Özçelik, BDP olarak Anayasa değişikliğine ilişkin taleplerini ertelediklerini; ancak
taş atan çocuklar, siyasi partilere
Hazine yardımı ile Terörle Mücadele Yasası'nda bazı değişikliklerin yapılması gibi taleplerinin olduğunu hatırlattı. Bunların karşılanması durumunda tutumlarını yeniden gözden geçirebileceklerini söyledi.
"BUNU HALKIMIZA İZAH EDEMEYİZ"
"Tüm eksikliklere rağmen, bu durum sizin pakete destek vermemenizi yeterince izah ediyor mu?" sorusuna Özçelik, şu karşılığı verdi: "Biz şuan işi en zor olan parti durumundayız. Yukarı tükürsen
bıyık, aşağı tükürsen sakal misali. İki arada bir deredeyiz yani. Önümüze tarihi bir fırsat geldi. Ama bizim taleplerimiz karşılanmadı. Hiç olmazsa bizim bazı yasal taleplerimize bir umut ışığı görmediğimiz için destek vermiyoruz. İçimiz kan ağlıyor. Ama siyasette bazen bu tür kararlar almak zorunda kalabiliyor insanlar. Bizim ilkesel bir duruşumuz var. Statükonun korunmasından yana bir tutumumuz olamaz. İzah etmekte yetersiz kalıyor. Bunun için her şeye rağmen destek verebilir miyiz diye kendi içimizde tartışıyoruz."

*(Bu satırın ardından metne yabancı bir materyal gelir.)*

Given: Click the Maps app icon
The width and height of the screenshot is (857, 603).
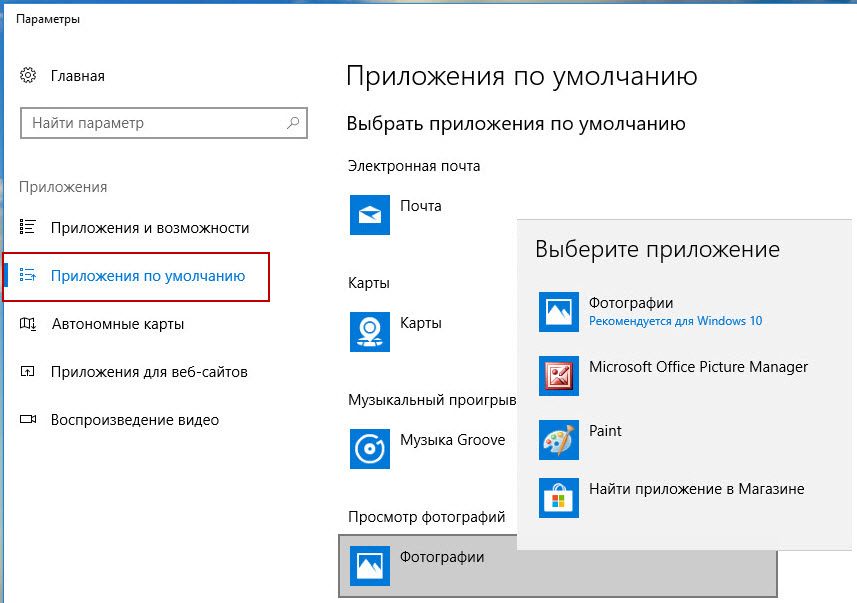Looking at the screenshot, I should point(369,332).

BDP'li diğer siyasetçilerin kafası da karışık. Aralarında
Diyarbakır Milletvekili Akın Birdal, Muş Milletvekili
Nuri Yaman,
İstanbul Milletvekili
Ufuk Uras ve
Şırnak Milletvekili Hasip Kaplan'ın da bulunduğu bazı milletvekilleri, HSYK'nın ile Anayasa Mahkemesi'nin yapısı ile parti kapatmalar ve 12 Eylül darbecilerinin yargılanmasını sağlayacak geçici 15. maddeye destek verilmesini istiyor. Partinin
Meclis grubu dışındaki 'şahin' MYK üyeleri "İlke açısından bizim için bütün maddeler aynı." gerekçesini öne sürerek değişikliğe karşı çıkıyor.